Aim of the exercise
The required answer is the data below, restated word for word with images omitted.

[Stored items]
# # # # # # #

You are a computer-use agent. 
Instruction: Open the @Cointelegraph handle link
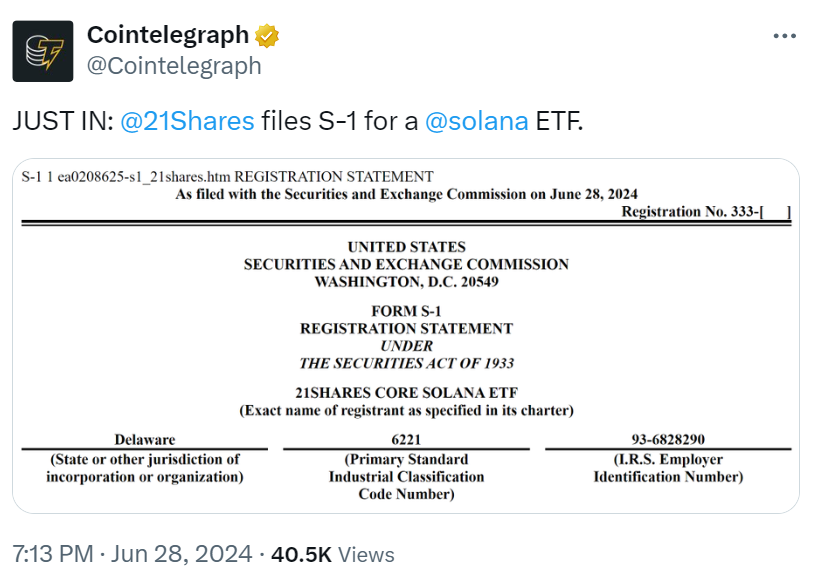click(x=174, y=66)
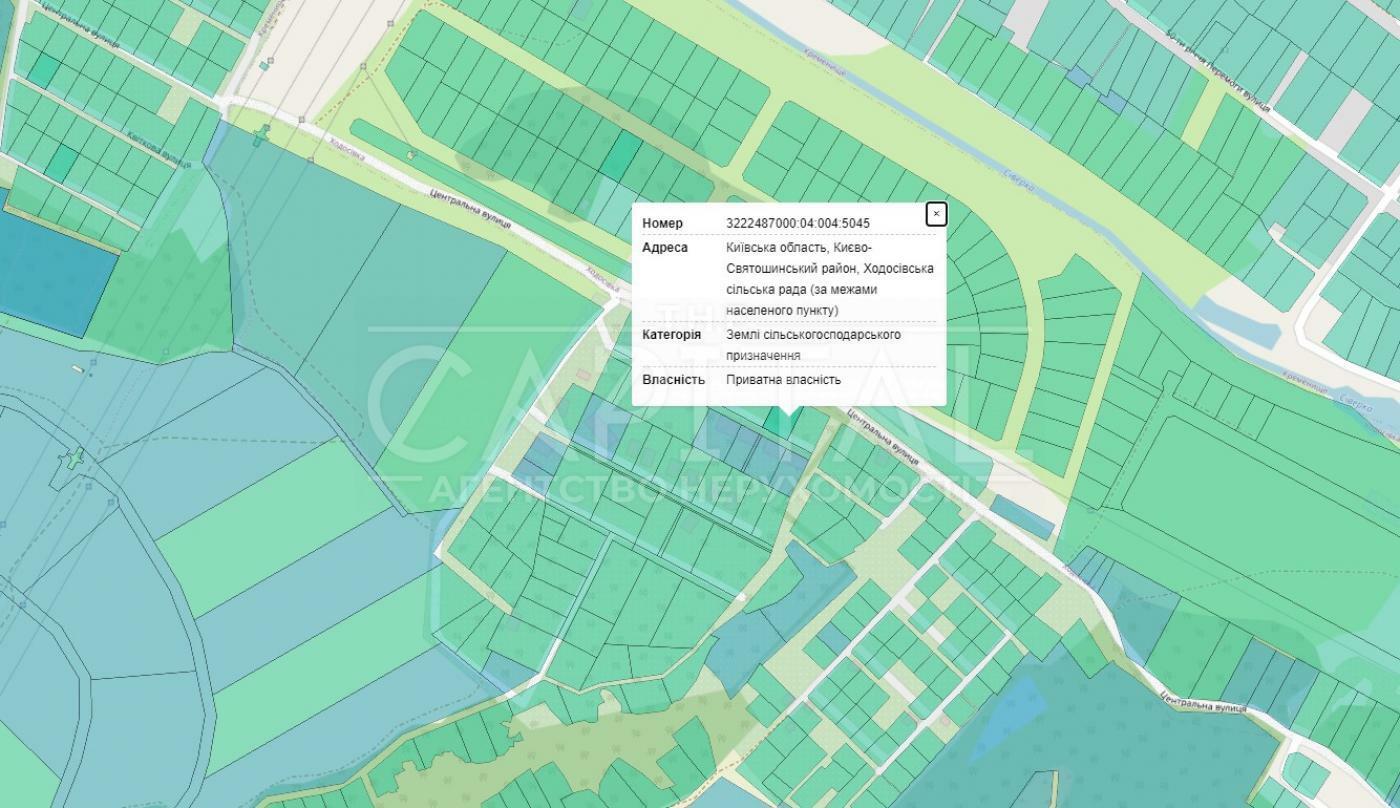
Task: Click the cross-shaped icon in left field
Action: (72, 462)
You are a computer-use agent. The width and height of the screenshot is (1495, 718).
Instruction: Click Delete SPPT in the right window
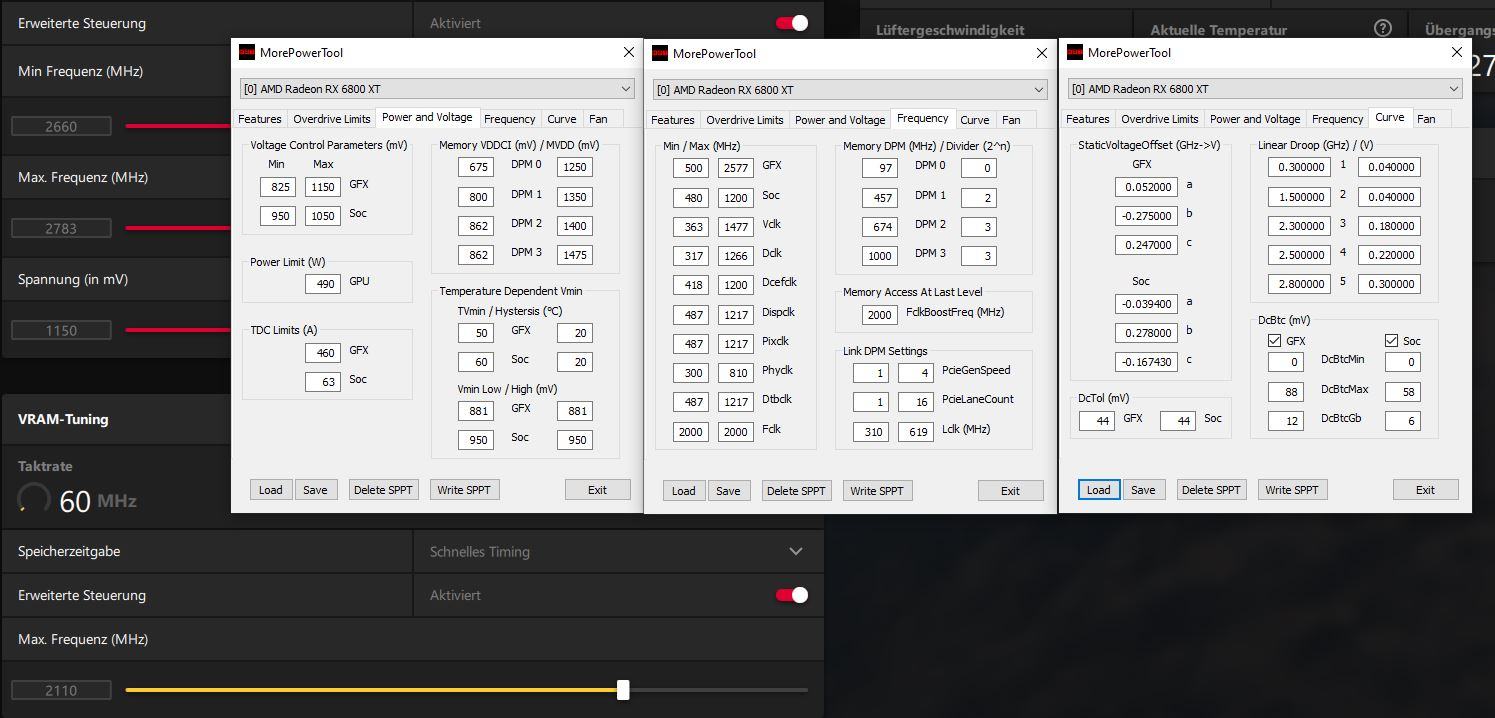click(1211, 490)

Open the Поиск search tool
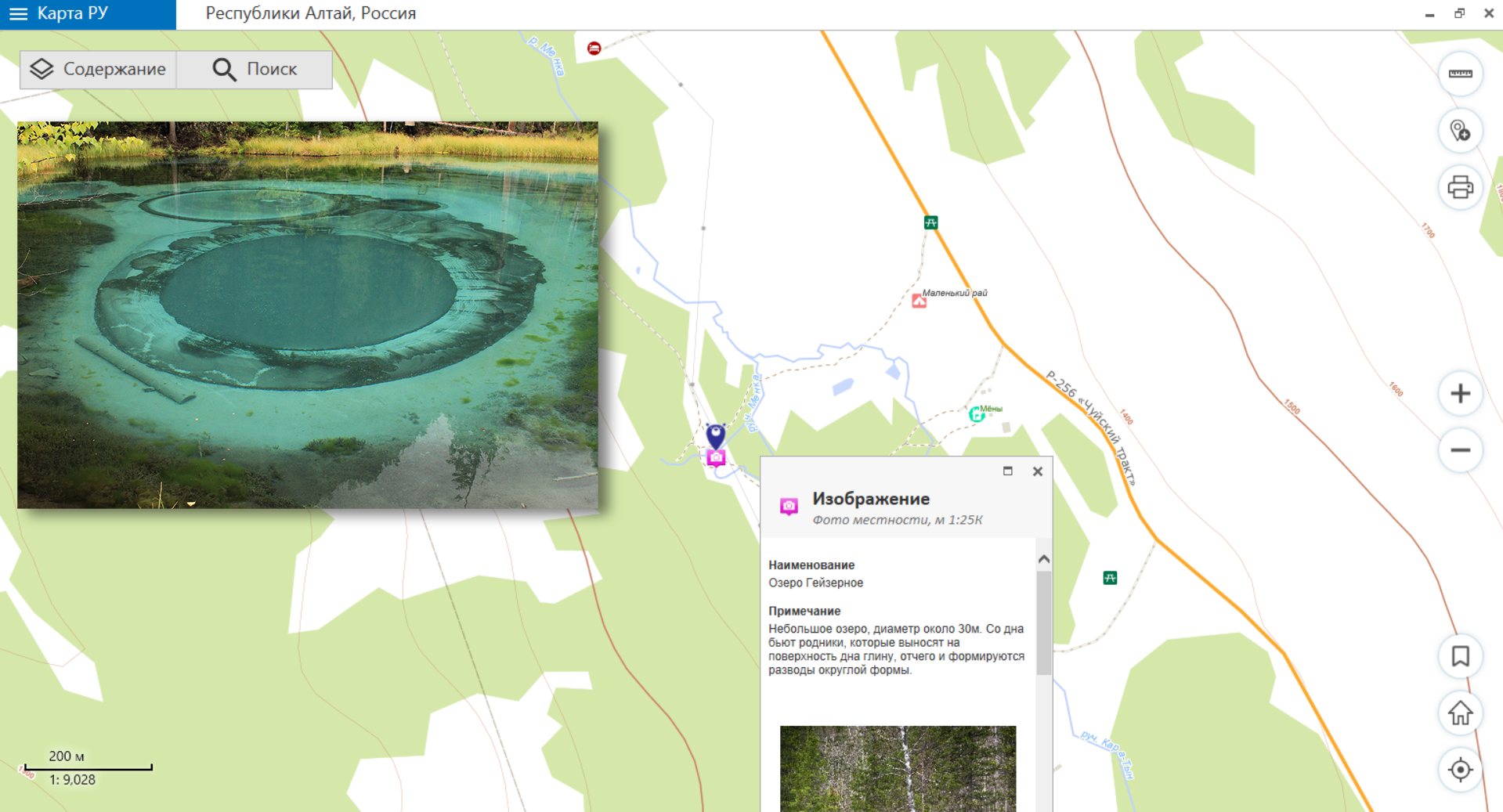click(x=255, y=70)
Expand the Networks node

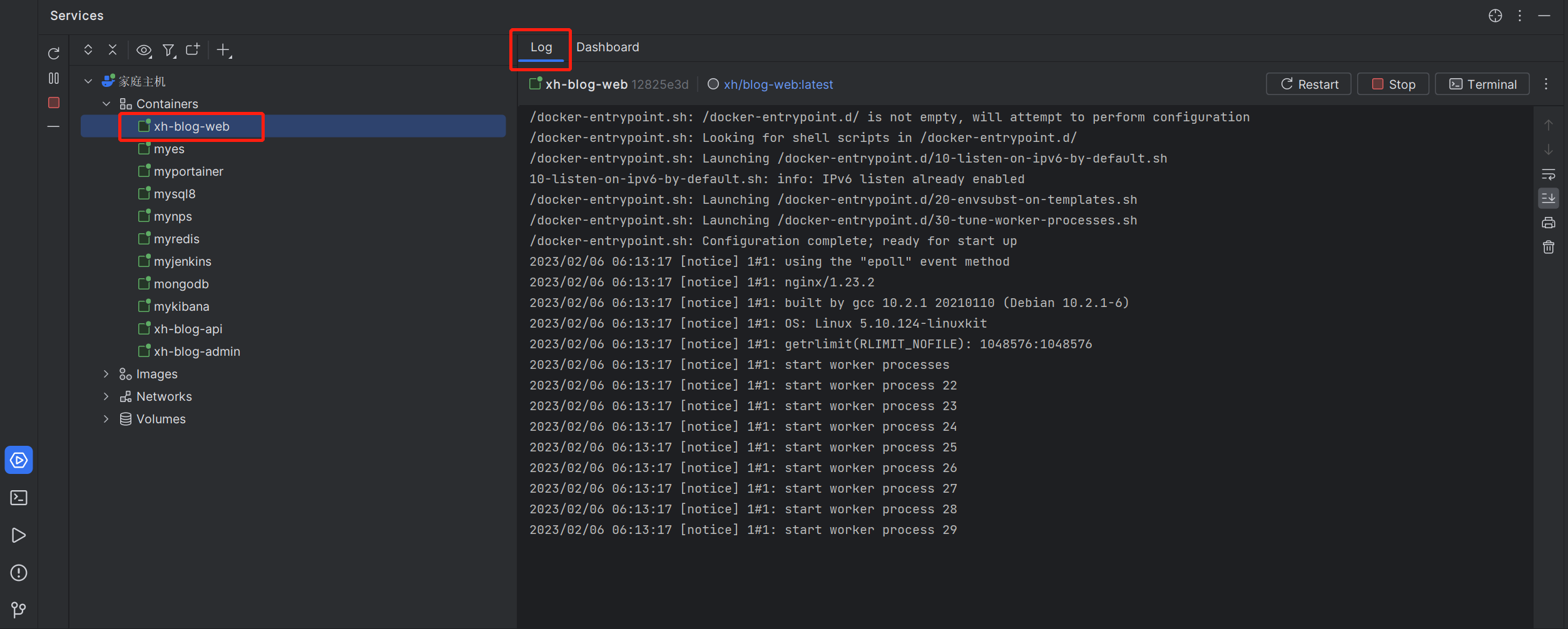tap(106, 396)
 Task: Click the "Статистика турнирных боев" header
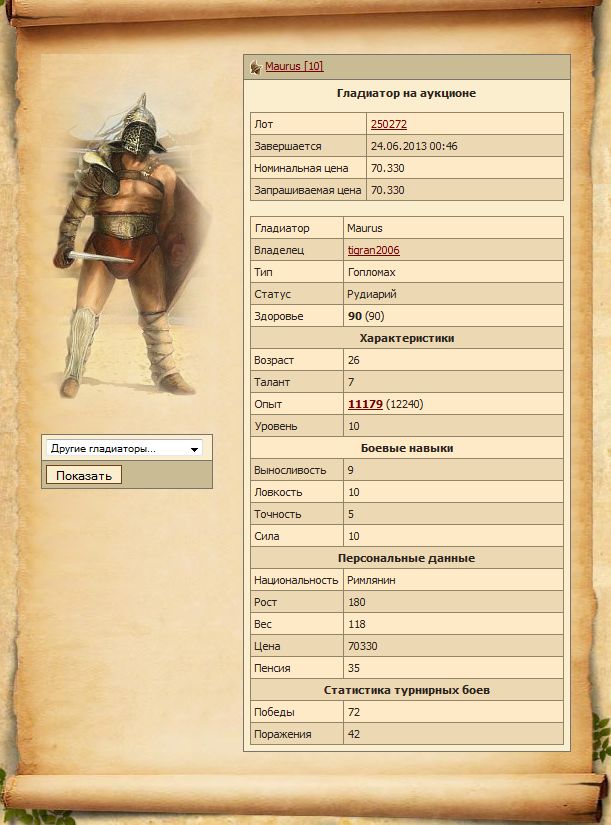click(406, 690)
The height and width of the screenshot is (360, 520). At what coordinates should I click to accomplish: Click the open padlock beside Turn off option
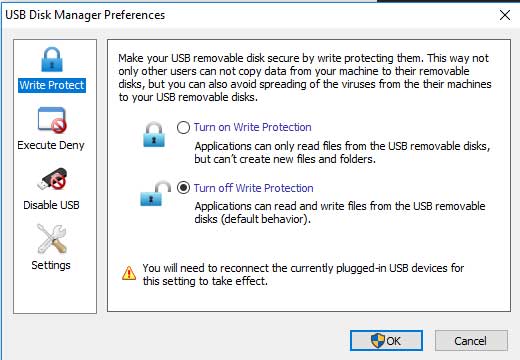point(155,194)
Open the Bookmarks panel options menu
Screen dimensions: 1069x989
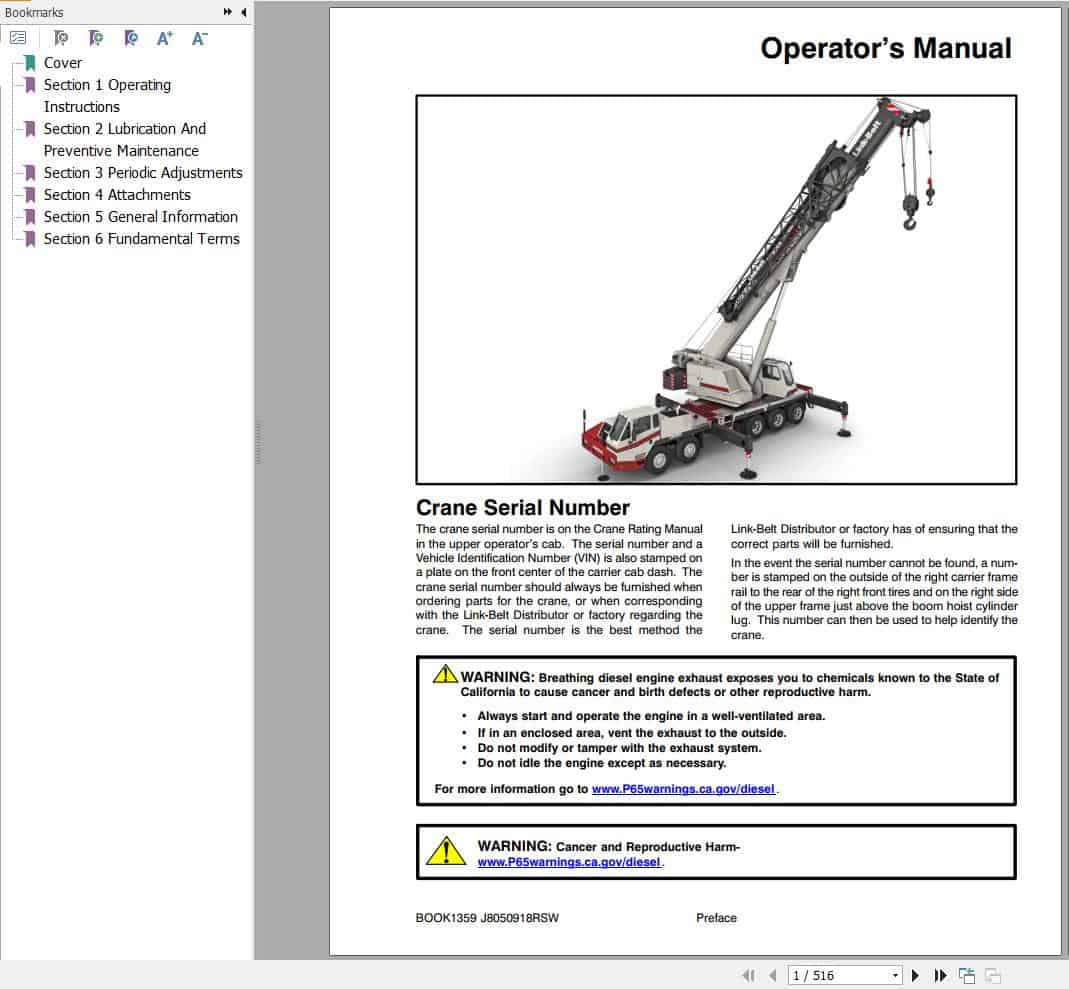click(x=18, y=38)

# # # # # # #

Final answer
You are a computer-use agent. 
Instruction: Open the @Cointelegraph handle link
click(x=174, y=66)
Task: Click the cross-shaped icon in left field
Action: (72, 462)
You are a computer-use agent. The width and height of the screenshot is (1495, 718).
Instruction: Click Delete SPPT in the right window
click(1211, 490)

Open the Поиск search tool
click(x=255, y=70)
Expand the Networks node

tap(106, 396)
 Task: Click the "Статистика турнирных боев" header
click(406, 690)
The height and width of the screenshot is (360, 520). At what coordinates should I click to accomplish: Click the open padlock beside Turn off option
point(155,194)
Open the Bookmarks panel options menu
Screen dimensions: 1069x989
click(x=18, y=38)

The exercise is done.